Christoph Angres, der 2006 die Leitung vom Ehepaar Fischer übernahm, sieht neben dem engagierten Team die Stärken vor allem in der Lage des Hauses: „Von uns aus lässt sich wunderbar die Küste mit den vielen Stränden, aber auch Ostfriesland mit vielen sehenswerten Städten und Örtchen erkunden“, betont Angres. Zu Fuß zu erreichen ist das Stadtzentrum, aber auch Bensersiel mit Nordseetherme und Strand.

Woran er sich in elf Jahren Hausleitung gerne erinnert? „Einmal hatten wir die Deutsche Vizemeisterin im Kickern bei uns zu Gast“, erinnert sich Angres. „Dann sind wir alle gegen sie angetreten und ich habe tatsächlich ein Tor geschossen.“ Aber auch sonst gäbe es immer wieder mal schöne Momente mit den Gästen. Denen empfiehlt er übrigens gerne seinen Lieblingsplatz im Haus: Das Zimmer mit der Nummer 13. „Die Fenster gehen über Eck. So hat man einen tollen Blick auf unseren Teich zur einen und auf die grüne Düne zur anderen Seite.“

Zum Geburtstag des Hauses wünscht sich Angres, dass sich die Gäste auch zukünftig bei ihm in der Jugendherberge wohl fühlen. Dafür werden demnächst auch noch mehr Zimmer mit einem eigenen Bad ausgestattet und die Rezeption modernisiert.

Ihr wollt mehr zur Jugendherberge Esens-Bensersiel erfahren? Dann schaut doch mal auf dieser Seite vorbei. Hier könnt Ihr auch direkt Euren nächsten Urlaub buchen. Zum Beispiel das Vater-Sohn-Wochenende, Über das wir in diesem Beitrag geschrieben haben.

2 Kommentare;

  1. Christian Groß sagt:

    Als einer der oben genannten Zivis möchte ich mich hier nochmals für 10 wunderbare Monate bedanken, die ich mit Karl, Indrani, weiteren Zivis und dem leider verstorbenen Koch Fritz Stecker erleben durfte.
    Von den Erinnerungen, die ich aus dieser Zeit mitnehmen konnte werde ich sicherlich auch in 20 Jahren noch erzählen.
    Die Herzlichkeit mit der wir Zivis und alle Gäste von Fischer aufgenommen wurden hat dazu geführt, dass ich auch heute gerne noch den Kontakt zu den beiden halte.
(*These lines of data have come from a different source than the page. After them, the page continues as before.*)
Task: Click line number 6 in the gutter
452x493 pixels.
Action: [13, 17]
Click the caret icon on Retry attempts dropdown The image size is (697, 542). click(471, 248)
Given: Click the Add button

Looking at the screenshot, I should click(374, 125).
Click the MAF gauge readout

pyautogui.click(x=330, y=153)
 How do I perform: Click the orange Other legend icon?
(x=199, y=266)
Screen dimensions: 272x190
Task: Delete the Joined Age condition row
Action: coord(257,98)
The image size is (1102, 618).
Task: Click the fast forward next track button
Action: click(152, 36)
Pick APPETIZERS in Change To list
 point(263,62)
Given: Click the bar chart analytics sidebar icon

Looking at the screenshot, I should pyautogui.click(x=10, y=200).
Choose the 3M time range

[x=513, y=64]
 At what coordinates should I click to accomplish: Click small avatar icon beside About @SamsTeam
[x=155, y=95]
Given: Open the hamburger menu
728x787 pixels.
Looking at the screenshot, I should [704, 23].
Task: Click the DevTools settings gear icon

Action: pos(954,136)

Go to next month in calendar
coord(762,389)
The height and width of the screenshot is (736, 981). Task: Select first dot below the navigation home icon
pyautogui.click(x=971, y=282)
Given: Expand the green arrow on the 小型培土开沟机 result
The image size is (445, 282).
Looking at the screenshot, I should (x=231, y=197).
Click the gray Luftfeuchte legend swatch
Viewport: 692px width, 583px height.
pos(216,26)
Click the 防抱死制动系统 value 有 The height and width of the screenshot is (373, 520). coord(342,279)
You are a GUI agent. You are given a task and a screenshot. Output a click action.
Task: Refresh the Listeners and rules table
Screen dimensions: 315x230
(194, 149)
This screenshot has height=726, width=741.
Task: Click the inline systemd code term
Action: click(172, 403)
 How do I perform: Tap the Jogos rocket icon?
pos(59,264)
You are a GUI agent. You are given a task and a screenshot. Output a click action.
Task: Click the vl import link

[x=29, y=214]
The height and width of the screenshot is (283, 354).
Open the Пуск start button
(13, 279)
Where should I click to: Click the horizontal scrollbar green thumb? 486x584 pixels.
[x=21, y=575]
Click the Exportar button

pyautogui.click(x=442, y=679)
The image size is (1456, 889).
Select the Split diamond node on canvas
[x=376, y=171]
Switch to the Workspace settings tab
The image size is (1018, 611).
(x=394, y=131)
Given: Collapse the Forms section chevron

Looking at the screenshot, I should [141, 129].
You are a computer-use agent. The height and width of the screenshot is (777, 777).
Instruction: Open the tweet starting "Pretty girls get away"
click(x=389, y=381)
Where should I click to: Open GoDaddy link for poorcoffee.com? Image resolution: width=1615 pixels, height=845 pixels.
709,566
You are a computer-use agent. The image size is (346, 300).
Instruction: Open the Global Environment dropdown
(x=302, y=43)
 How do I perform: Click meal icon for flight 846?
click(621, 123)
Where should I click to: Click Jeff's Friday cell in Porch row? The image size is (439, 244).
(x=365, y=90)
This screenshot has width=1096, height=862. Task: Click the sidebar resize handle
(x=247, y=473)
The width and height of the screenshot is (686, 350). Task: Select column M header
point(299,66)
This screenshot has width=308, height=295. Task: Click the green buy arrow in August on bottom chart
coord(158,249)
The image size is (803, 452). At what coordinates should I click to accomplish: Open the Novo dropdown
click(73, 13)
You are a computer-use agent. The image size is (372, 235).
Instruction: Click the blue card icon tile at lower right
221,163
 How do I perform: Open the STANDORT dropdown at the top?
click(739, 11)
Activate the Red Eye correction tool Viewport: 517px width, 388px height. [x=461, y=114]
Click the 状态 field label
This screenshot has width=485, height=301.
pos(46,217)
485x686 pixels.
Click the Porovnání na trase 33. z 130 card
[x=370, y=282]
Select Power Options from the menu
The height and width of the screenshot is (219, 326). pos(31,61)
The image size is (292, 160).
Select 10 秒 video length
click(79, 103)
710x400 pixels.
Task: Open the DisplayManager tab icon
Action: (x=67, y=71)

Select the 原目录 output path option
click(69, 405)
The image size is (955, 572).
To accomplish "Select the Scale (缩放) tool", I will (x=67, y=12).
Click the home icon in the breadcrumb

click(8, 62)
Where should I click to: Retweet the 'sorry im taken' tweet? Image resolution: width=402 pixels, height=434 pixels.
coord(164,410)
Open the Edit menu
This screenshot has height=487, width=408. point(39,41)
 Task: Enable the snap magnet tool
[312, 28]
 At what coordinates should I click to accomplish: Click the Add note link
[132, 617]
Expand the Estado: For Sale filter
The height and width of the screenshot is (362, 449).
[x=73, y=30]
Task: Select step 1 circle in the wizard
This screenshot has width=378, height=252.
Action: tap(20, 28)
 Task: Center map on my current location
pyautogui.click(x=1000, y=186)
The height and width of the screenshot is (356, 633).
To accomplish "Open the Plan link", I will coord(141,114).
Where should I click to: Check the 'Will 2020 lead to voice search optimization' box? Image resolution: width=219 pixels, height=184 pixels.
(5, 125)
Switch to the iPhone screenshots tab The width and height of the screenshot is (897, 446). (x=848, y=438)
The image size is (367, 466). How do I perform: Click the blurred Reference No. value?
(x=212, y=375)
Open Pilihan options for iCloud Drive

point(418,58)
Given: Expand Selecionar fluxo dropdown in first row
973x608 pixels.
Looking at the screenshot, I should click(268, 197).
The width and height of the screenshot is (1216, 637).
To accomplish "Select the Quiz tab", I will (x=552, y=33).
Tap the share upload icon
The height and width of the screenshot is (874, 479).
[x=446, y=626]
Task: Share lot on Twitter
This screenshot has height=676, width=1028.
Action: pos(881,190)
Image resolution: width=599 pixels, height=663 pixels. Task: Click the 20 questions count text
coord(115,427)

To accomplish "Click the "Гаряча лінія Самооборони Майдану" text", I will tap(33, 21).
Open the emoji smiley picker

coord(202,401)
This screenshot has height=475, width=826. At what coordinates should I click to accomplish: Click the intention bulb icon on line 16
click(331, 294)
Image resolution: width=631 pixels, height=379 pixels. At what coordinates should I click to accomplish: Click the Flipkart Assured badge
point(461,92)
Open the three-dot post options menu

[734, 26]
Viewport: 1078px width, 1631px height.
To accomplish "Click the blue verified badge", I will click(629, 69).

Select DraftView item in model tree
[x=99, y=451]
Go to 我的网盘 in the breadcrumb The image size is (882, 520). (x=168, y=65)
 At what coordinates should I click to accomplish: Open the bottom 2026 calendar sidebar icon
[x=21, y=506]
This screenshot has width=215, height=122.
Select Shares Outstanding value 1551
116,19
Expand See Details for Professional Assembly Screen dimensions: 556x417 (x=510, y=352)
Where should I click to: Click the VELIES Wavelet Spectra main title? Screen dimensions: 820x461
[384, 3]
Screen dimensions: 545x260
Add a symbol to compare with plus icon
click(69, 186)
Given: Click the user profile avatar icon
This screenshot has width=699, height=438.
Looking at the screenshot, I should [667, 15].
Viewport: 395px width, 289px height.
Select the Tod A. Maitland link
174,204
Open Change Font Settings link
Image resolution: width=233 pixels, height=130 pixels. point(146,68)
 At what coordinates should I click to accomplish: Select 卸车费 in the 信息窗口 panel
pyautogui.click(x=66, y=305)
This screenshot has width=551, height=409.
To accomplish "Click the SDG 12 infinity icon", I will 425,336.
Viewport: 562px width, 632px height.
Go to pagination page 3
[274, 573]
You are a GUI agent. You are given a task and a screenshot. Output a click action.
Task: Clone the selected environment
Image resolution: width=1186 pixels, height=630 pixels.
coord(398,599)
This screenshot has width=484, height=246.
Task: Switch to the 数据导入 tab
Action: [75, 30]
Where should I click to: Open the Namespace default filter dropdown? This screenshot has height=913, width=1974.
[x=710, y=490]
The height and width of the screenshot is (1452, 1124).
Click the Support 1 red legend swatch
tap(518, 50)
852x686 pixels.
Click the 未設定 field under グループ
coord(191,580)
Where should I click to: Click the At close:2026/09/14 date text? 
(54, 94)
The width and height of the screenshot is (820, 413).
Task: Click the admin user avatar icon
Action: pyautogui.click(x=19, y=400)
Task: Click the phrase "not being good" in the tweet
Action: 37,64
Obwohl weit der Heimat (Niederrhein) fühlt(e) man sich in dieser Herberge, wie zu Hause.

    Herzlichen Glückwunsch zu 30 Jahren Jugendherberge Esens. Ich freue mich sehr ein Teil davon gewesen sein dürfen.

    Christian Groß (Zivi 07.’04 – 05.’05)

    1. Vielen Dank für die herzlichen Glückwünsche! Wenn sich eine Jugendherberge nach zuhause anfühlt, dann freuen wir uns sehr drüber – und geben das Lob natürlich doppelt unterstrichen und mit drei Ausrufezeichen versehen an das Team ins Esens weiter.

      Alles Gute und viele Grüße an den Niederrhein!